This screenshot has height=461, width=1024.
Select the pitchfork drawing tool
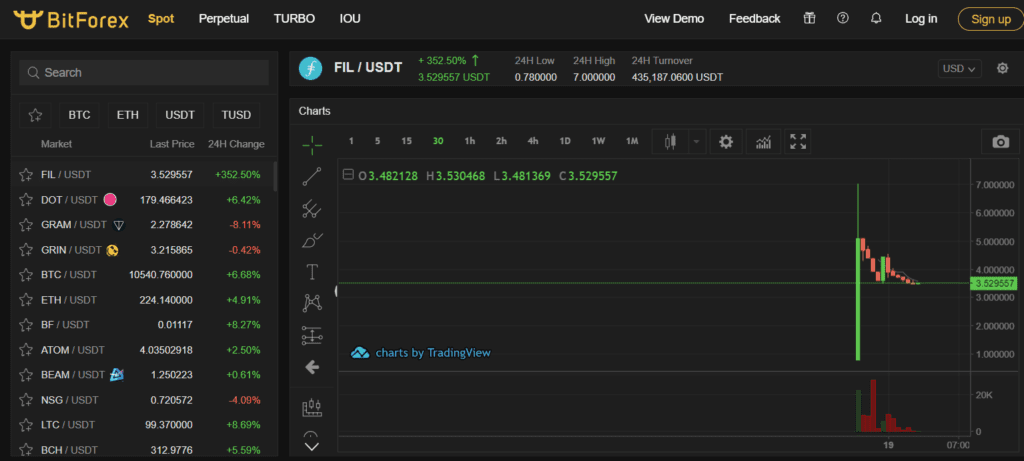pos(312,209)
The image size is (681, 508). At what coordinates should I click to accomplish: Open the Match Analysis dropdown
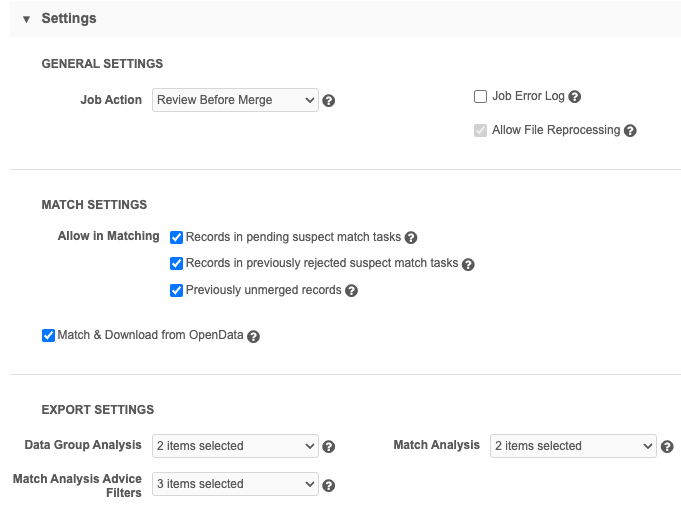[x=573, y=446]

_ACTIVITY_. Return the material exactly as given above, picture-free.

_TASK RESPONSE_.
This screenshot has height=461, width=1024.
Select the pitchfork drawing tool
pos(312,209)
The image size is (681, 508). At what coordinates should I click to accomplish: Open the Match Analysis dropdown
[x=573, y=446]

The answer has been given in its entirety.